DOCUMENT SECTION Start Marker
Lawyer calls aborted execution attempt for inmate ‘torture’

Armed with a court order, a doctor will examine an Alabama death-row inmate on Sunday for signs of injury or suffering sustained during an aborted execution last week.

Prison officials said they called off a lethal injection for Doyle Lee Hamm, convicted in the 1987 murder of a hotel clerk, on Thursday night because they didn’t have enough time to carry it out before a death warrant expired at midnight.

“I wouldn’t necessarily characterize what we had tonight as a problem,” Corrections Commissioner Jeff Dunn told reporters, blaming last-minute appeals for the delay.

But Hamm’s attorney said the execution attempt was badly botched, with the prison team repeatedly jabbing the cancer survivor in the legs with needles in a futile effort to find a usable vein.

Image: Doyle Lee Hamm Image: Doyle Lee Hamm

Doyle Lee Hamm’s execution was called off Thursday. Alabama Department of Corrections via AP

The two members of the IV team — each working on a different side of the body — flipped Hamm onto his stomach to search for access points on the back of his leg, lawyer Bernard Harcourt said a statement.

When that failed, Harcourt said in court papers, the IV team tried to place what’s known as a central line into a larger vein.

“Multiple times, they tried to insert a catheter into Doyle Hamm’s right groin, causing severe bleeding and pain,” Harcourt wrote.

When Harcourt was able to meet with his client Friday afternoon, Hamm was bruised and limping, the lawyer said.

“This went beyond ghoulish justice and cruel and unusual punishment,” Harcourt, a Columbia Law professor, said in a statement. “It was torture.”

Harcourt went to federal court and convinced a judge to order a medical exam for Hamm, who has been on death row for 30 years.

The lawyer also wanted to examine the execution chamber and the notes prison workers took during the procedure, but the judge turned him down.

She did, however, order the Department of Corrections to preserve the notes and any other material from the execution try, including the clothing Hamm was wearing.

All prisoners have a constitutional protection against cruel and unusual punishment, with the courts deciding if a particular execution is likely to violate that.

Before Thursday, Harcourt had warned that due to Hamm’s history of drug abuse and his illnesses, it would be impossible to find good veins to deliver the deadly drugs.

A judge ruled the execution could proceed as long as the IV wasn’t inserted in Hamm’s arms. The U.S. Supreme Court, with three justices dissenting, then declined to stop the lethal injection.

Prison officials have given few details about what went on in the death chamber before Hamm got a reprieve, and they did not respond to a request for comment this weekend.

A new execution date has not been set, but Dunn told reporters Thursday that he did not think the trouble the team had finding a vein would prevent the state from killing Hamm in the future.

“The only indication I have is that in their medical judgement it was more of a time issue, given the late hour,” he said.

Three months ago, Ohio called off the execution of Alva Campbell after the medical team tried for 30 minutes to find a good vein without success.

And in 2009, another Ohio inmate, Romell Broom, was spared after the execution worked for two hours to insert a needle. In appeals, he’s argued a second attempt would constitute cruel and unusual punishment.
DOCUMENT SECTION End Marker
GIVEN ENTRIES Start Marker
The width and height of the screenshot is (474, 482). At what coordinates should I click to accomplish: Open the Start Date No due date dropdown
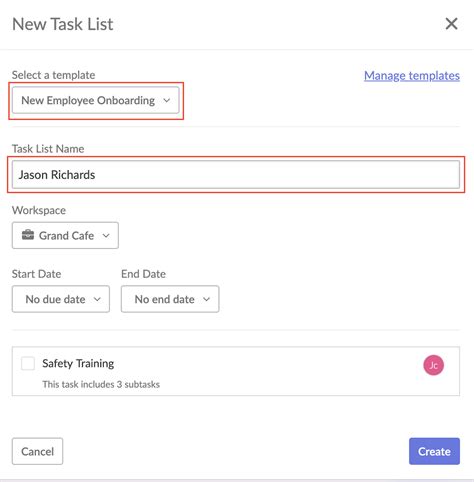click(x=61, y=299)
GIVEN ENTRIES End Marker
GIVEN ENTRIES Start Marker
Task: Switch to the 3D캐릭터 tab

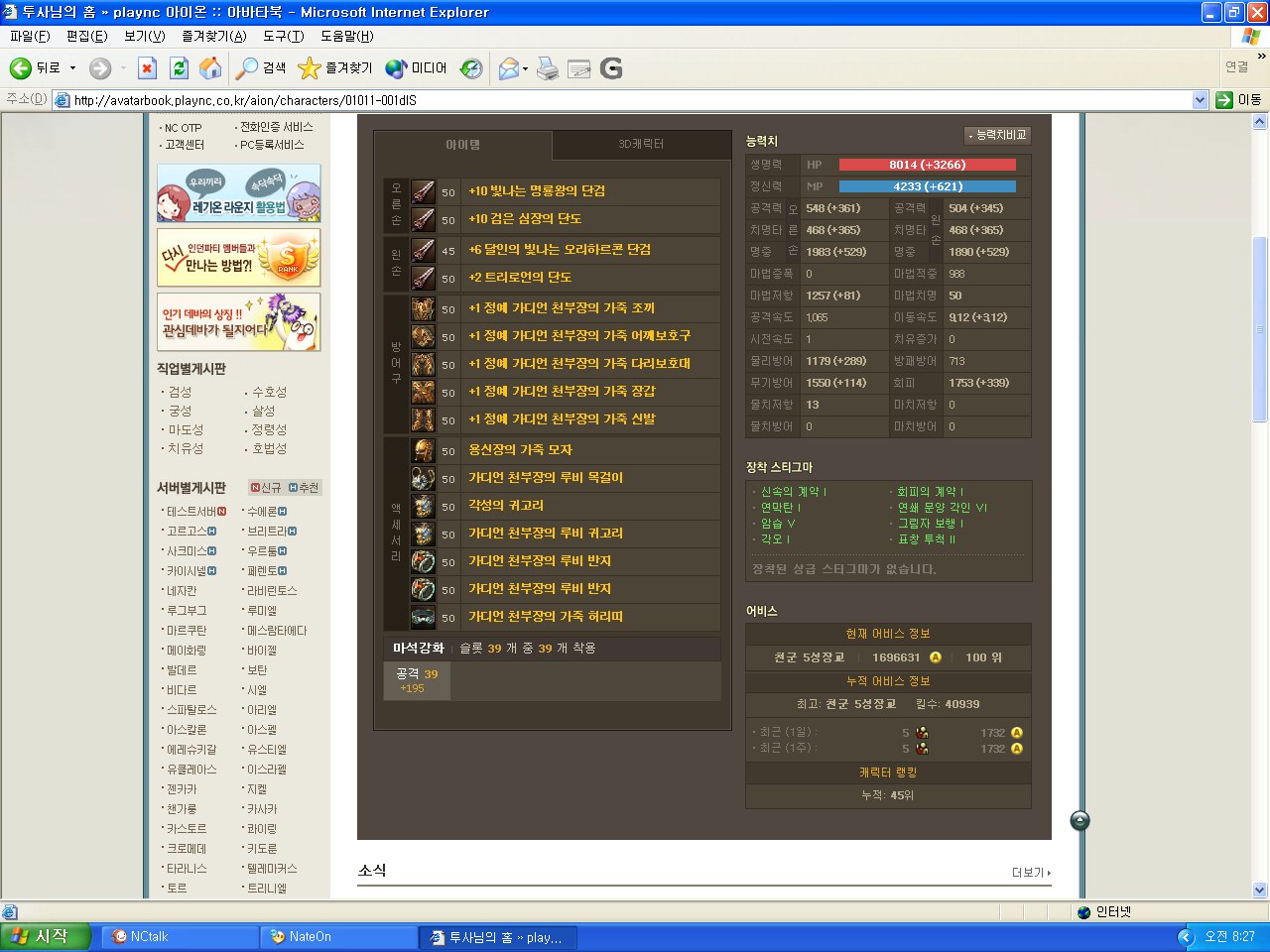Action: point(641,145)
GIVEN ENTRIES End Marker
EXERCISE DIRECTIONS:
Reproduce, word for word, the stretch of the article on Doyle Lee Hamm's aborted execution from "But Hamm’s attorney" through "a usable vein.".

PROBLEM SOLUTION:
But Hamm’s attorney said the execution attempt was badly botched, with the prison team repeatedly jabbing the cancer survivor in the legs with needles in a futile effort to find a usable vein.